Working in eLearning, my coping strategy in the face of discord ("OK, I'm going into my room and shutting the door. Let's talk about it when we're both calmer.") has served me well. I slide off into the online environment and quietly keep doing what I'm doing while some stand on the outside, pound on the door and insist I come out to be beaten about the head. I turn off the lights and work by the glow of my monitor.
If spoken softly, I'll happily take on the fighting words mired in old values held sacred: culture-discussion-lecture-worries over plagiarism and cheating-fear of being replaced by the machine-death of the soul in the modern age. Sure, let's talk about it. Let me show you soul and joy and engagement online. But get crazy, or disparage online learners, and I'm out of the room quicker than you can say administrative-plot--about-the-money--hallowed-halls--tradition.

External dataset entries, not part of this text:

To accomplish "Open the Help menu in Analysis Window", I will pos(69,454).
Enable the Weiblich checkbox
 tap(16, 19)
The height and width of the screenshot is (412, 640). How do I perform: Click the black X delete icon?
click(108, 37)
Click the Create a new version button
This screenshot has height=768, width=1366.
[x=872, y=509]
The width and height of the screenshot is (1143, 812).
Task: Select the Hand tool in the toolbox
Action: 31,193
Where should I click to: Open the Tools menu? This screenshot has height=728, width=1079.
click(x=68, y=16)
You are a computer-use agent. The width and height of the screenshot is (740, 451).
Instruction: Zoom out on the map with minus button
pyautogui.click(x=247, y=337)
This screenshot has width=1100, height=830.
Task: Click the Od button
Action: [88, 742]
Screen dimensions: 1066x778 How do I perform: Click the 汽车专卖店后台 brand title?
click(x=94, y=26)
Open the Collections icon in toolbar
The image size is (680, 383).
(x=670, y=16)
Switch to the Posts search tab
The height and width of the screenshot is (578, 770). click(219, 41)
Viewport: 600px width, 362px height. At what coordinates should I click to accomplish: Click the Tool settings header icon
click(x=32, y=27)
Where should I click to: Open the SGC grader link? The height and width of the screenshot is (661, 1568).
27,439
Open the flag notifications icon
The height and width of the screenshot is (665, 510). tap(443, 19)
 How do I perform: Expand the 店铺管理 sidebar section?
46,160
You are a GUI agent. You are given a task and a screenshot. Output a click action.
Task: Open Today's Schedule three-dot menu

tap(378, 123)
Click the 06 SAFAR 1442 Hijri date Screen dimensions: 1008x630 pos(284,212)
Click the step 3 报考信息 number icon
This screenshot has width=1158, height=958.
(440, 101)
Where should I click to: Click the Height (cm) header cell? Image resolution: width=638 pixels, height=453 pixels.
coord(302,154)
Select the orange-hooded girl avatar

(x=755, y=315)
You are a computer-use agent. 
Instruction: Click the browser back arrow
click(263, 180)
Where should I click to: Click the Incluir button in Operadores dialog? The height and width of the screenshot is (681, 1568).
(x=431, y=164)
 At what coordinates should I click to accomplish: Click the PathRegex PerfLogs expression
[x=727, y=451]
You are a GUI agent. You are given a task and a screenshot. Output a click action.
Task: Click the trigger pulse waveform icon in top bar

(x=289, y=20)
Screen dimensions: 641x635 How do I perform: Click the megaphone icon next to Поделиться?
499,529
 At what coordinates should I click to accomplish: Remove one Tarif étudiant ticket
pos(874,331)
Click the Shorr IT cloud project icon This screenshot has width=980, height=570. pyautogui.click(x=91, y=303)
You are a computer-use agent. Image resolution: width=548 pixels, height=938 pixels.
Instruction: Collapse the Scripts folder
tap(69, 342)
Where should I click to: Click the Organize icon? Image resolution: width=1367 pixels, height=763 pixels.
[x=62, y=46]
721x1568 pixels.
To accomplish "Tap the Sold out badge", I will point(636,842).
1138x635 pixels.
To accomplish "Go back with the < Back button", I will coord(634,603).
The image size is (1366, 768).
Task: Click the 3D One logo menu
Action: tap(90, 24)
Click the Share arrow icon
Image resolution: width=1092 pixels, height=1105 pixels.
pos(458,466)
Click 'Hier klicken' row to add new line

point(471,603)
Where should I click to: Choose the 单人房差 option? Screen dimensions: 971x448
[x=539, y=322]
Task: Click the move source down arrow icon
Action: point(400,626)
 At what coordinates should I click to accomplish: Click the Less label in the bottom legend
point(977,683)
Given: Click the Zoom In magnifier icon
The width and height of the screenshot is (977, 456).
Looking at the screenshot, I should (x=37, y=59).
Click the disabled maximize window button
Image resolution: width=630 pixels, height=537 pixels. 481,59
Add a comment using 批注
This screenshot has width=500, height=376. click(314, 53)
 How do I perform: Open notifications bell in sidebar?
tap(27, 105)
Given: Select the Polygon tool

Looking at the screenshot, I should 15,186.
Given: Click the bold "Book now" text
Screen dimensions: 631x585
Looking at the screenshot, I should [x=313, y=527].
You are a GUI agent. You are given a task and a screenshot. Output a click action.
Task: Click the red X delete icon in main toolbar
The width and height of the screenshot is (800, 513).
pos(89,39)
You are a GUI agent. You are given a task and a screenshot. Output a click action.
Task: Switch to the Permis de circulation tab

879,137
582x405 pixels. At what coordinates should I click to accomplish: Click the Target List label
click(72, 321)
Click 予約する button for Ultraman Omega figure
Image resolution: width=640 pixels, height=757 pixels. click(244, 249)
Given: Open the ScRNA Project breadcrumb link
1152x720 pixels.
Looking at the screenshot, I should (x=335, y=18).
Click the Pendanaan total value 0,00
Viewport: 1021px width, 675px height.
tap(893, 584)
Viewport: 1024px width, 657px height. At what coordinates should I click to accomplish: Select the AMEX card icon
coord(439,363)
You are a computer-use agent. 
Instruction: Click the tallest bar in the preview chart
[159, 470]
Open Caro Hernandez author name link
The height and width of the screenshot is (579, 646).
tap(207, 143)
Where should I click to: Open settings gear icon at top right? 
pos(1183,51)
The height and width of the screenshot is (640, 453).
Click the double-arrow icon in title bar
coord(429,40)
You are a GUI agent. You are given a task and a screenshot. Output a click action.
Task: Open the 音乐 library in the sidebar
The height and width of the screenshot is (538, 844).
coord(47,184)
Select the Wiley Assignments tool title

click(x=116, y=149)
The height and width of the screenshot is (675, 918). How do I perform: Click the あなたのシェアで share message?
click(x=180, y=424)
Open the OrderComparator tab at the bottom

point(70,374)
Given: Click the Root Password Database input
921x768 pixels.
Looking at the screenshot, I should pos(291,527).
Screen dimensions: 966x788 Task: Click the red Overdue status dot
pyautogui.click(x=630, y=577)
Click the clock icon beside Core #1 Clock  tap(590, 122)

We should talk. There is a train a'coming, and it WILL bring eLearning in one of the cars. And it WILL bring assessment and accountability and access and learning-centered technologies. And it WILL bring an awareness of big data (see Carmean & Mizzi, 2010 for our Nudge Analytics case approach). And it WILL bring analytics innovation, no matter how excellent the credentials of those who argue for the beauty and the sanctity of the classroom. (Listen to Gardner Campbell's passionate counter-argument here, along with Jeff Young's above observation.)
CC: Non-Commercial Columbia Tristar |
"You don't know how I feel, what I think. And if I tried to explain it the rest of your life you will never understand. You are 30 years older than I am. You and your whole lousy generation believes the way it was for you is the way it's got to be. And not until your whole generation has lain down and died will the dead weight of you be off our backs! You understand, you've got to get off my back!"